Start of DOCUMENT SECTION

Rehabitionists like Dr. Christian Thurstone and Dr. Kevin Sabet know this is a powerful indictment of the scam of drug courts and marijuana rehabs, so they always pretend like legalization isn't hurting their bottom line. They'll offer some excuse about how if they were profit-driven, they'd support legalization since it will create so many more marijuana addicts to rehab. But when they're losing half their marijuana customers to legalization and only half again as many self-admit to rehab for marijuana, wouldn't marijuana use have to increase by double to quadruple for them to just break even?

End of DOCUMENT SECTION
Start of DATA BELOW

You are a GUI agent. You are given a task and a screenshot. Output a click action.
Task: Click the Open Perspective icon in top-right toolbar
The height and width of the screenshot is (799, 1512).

End of DATA BELOW

### EXPLORE THE MATERIAL:
[1] Reproduce the marijuana rehab passage verbatim, starting at "Rehabitionists like Dr." and ending at "just break even?".
[2] Which two people does the marijuana rehab passage name as rehabitionists?
The data above are separate material, unrelated to the marijuana rehab passage.

### SOLVED TASKS:
[1]
Rehabitionists like Dr. Christian Thurstone and Dr. Kevin Sabet know this is a powerful indictment of the scam of drug courts and marijuana rehabs, so they always pretend like legalization isn't hurting their bottom line. They'll offer some excuse about how if they were profit-driven, they'd support legalization since it will create so many more marijuana addicts to rehab. But when they're losing half their marijuana customers to legalization and only half again as many self-admit to rehab for marijuana, wouldn't marijuana use have to increase by double to quadruple for them to just break even?

[2] Dr. Christian Thurstone and Dr. Kevin Sabet.